Supplied passage:
——
Active Lens Control Device and Method for Improving Correction Angle

This application is a continuation application, claiming priority under 35 U.S.C. § 365 (c), of an International application No. PCT/KR2023/021735, filed on Dec. 27, 2023, which is based on and claims the benefit of a Korean patent application number 10-2023-0026225, filed on Feb. 27, 2023, in the Korean Intellectual Property Office, and of a Korean patent application number 10-2023-0052127, filed on Apr. 20, 2023, in the Korean Intellectual Property Office, the disclosure of each of which is incorporated by reference herein in its entirety.

The disclosure relates to a lens control apparatus and method and, more specifically, to an active lens control apparatus and method for jitter improvement.

An optical image stabilization (OIS) technology is a technology for correcting shaking of an input image by moving a lens of a camera. The OIS may have physical correction angle limitations so if an image is corrected based on a signal from a gyro sensor and movement continues in one direction and the lens position reaches a physical limit, control in that direction may no longer be possible.

Therefore, to solve the problem, there is an attempt to overcome the physical correction angle limitation by moving the OIS lens to the central axis to reserve the correction angle at a time point in which an image sensor does not read out the image.

However, the method described above may have the advantage of having the effect of expanding the correction angle of the physical OIS, but in a section where a long exposure is performed in a low-light environment, the method may have a difficulty in achieving the effect because the time to move to the center is reduced or completely absent.
——
Set problem:
Update the patent description starting with "The disclosure relates" and going on through "out the image.", writing "optical center" in every place that "central axis" stands. The data after this point has nothing to do with the patent description.

Data extract:
——
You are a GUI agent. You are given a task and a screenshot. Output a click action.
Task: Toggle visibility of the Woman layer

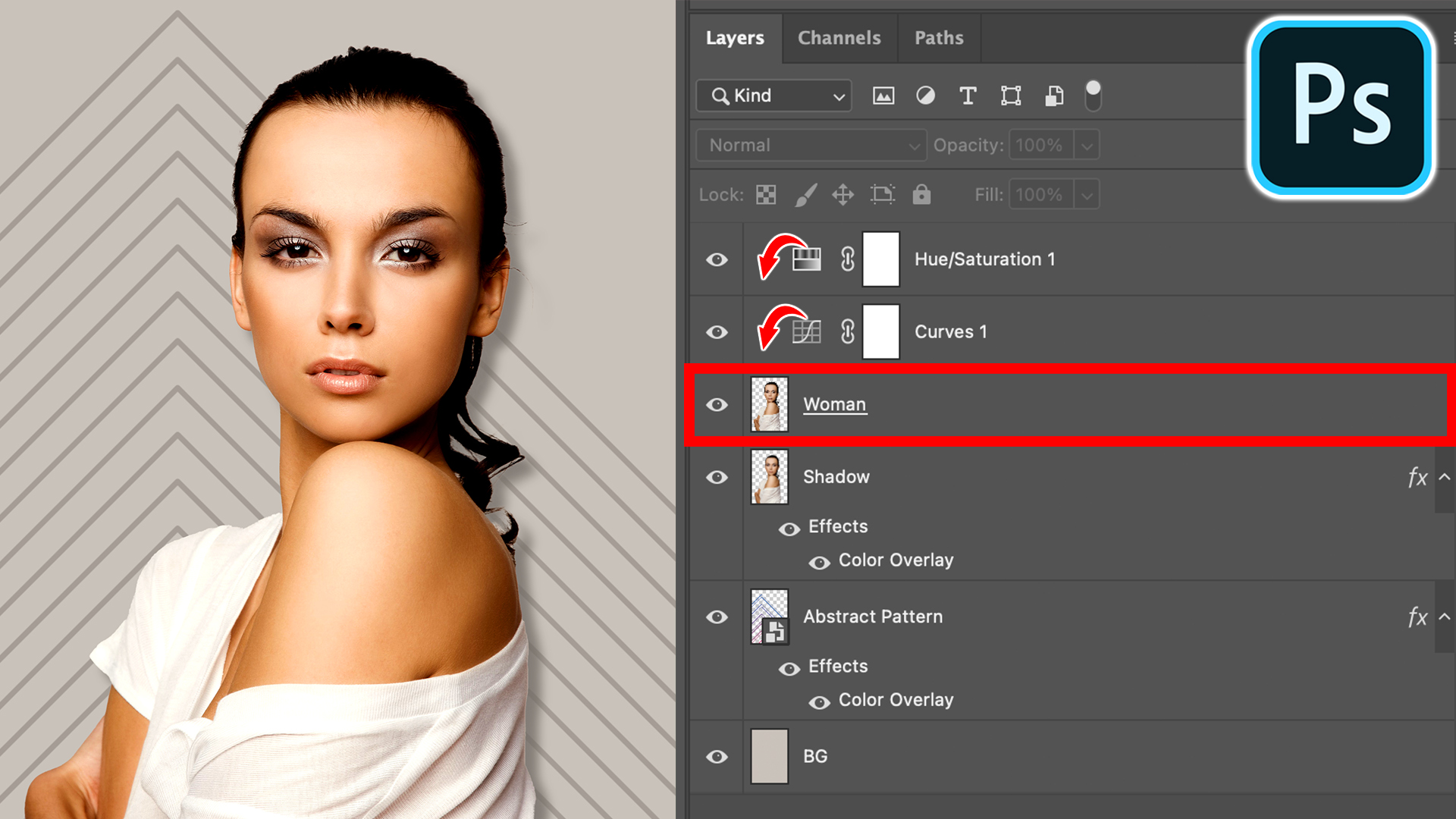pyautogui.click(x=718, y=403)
——
Response for this exercise:
The disclosure relates to a lens control apparatus and method and, more specifically, to an active lens control apparatus and method for jitter improvement.

An optical image stabilization (OIS) technology is a technology for correcting shaking of an input image by moving a lens of a camera. The OIS may have physical correction angle limitations so if an image is corrected based on a signal from a gyro sensor and movement continues in one direction and the lens position reaches a physical limit, control in that direction may no longer be possible.

Therefore, to solve the problem, there is an attempt to overcome the physical correction angle limitation by moving the OIS lens to the optical center to reserve the correction angle at a time point in which an image sensor does not read out the image.